[Data in this exercise Boundary: Start]

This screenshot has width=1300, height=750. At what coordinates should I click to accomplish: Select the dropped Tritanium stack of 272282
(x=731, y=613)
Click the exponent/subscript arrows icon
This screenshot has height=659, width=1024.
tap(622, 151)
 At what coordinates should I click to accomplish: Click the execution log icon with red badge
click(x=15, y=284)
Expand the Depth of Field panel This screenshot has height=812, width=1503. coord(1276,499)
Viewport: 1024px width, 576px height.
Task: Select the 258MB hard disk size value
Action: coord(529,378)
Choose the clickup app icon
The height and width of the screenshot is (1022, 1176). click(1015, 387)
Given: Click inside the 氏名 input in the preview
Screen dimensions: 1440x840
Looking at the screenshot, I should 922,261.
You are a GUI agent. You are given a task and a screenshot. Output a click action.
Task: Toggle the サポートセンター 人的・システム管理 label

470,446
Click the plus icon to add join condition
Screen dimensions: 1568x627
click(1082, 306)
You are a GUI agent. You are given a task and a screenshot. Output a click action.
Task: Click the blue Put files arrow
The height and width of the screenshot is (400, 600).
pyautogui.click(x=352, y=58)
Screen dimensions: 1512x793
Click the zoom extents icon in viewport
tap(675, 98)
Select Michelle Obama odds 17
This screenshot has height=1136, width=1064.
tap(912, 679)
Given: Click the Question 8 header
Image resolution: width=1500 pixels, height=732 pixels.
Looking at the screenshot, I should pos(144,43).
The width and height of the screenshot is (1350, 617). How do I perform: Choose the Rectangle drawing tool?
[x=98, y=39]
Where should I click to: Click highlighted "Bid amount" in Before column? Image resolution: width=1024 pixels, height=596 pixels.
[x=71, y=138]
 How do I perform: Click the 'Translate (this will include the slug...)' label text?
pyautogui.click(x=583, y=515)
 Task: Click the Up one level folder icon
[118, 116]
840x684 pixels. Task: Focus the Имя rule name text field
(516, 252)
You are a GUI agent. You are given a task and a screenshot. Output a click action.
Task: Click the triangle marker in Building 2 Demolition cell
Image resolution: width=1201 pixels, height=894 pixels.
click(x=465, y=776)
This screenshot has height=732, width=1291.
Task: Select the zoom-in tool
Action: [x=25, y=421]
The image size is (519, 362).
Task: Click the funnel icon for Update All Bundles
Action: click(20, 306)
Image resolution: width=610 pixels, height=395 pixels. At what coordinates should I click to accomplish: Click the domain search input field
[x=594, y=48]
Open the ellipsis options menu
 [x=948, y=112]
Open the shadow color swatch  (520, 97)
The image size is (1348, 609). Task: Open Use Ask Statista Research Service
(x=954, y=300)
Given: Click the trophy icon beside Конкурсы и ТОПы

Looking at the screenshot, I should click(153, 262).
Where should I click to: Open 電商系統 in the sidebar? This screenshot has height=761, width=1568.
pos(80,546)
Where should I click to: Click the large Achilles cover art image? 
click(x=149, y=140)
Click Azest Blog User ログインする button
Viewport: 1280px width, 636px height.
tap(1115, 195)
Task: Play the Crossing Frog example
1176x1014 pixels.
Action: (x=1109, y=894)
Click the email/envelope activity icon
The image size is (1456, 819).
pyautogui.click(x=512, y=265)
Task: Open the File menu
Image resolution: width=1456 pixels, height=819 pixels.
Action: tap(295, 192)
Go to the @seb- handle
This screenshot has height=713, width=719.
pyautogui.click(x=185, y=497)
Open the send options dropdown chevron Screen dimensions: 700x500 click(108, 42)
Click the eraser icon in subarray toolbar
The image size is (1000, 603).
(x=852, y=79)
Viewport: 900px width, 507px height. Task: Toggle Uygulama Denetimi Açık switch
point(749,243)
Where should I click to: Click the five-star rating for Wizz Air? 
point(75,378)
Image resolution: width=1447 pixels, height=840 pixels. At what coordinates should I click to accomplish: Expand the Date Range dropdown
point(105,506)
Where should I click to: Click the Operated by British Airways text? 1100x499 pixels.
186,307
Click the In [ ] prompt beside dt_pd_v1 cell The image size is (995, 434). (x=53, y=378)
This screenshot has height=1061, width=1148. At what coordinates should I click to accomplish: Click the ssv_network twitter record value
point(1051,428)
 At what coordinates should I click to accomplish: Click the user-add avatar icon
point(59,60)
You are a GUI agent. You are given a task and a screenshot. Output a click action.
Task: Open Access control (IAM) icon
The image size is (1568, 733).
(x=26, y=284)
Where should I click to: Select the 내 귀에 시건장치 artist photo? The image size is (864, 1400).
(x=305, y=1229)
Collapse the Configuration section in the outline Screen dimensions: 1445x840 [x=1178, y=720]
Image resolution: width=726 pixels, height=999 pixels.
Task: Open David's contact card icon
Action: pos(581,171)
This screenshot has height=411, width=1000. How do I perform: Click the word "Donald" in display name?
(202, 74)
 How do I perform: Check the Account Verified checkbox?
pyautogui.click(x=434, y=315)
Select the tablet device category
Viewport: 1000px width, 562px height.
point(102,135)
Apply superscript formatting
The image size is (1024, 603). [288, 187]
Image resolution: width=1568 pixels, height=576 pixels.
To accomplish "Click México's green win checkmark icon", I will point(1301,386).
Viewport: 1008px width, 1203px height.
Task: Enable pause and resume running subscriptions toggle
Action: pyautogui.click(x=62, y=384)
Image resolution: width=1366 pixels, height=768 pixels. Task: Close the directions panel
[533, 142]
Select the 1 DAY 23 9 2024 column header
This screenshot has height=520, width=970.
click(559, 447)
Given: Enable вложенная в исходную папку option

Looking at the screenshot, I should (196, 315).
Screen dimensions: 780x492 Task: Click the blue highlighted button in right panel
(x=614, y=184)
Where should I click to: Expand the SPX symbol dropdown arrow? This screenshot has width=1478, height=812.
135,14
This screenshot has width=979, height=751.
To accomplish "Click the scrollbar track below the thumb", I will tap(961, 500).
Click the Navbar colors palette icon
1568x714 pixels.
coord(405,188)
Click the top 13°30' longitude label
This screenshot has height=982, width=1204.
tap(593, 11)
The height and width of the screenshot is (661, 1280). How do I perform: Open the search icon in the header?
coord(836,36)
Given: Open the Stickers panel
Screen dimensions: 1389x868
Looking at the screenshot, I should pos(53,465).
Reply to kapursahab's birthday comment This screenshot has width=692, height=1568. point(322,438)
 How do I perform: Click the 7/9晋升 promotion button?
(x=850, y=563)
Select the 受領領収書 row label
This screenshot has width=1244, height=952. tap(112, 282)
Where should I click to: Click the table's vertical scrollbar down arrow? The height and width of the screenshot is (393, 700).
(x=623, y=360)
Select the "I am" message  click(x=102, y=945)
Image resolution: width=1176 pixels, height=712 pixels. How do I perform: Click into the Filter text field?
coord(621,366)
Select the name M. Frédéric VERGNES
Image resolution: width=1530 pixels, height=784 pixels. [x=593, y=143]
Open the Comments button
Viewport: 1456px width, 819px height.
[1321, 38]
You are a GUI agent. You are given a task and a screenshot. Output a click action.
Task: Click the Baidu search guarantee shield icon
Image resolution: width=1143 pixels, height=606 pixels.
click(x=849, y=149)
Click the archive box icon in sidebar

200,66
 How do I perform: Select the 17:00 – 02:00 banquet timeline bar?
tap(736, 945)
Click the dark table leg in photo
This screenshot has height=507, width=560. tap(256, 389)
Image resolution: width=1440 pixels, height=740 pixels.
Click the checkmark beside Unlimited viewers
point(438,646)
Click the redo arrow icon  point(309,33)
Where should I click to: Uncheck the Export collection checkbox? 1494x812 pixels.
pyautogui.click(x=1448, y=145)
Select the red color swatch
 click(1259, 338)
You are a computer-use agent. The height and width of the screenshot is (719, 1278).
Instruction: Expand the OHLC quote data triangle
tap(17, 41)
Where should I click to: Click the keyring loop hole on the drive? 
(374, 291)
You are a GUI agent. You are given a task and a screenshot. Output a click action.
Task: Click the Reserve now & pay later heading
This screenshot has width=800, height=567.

[Data in this exercise Boundary: End]

- What needs to be done: Tell how many lines above include "cell", and add no other text.

- Output for this task: 2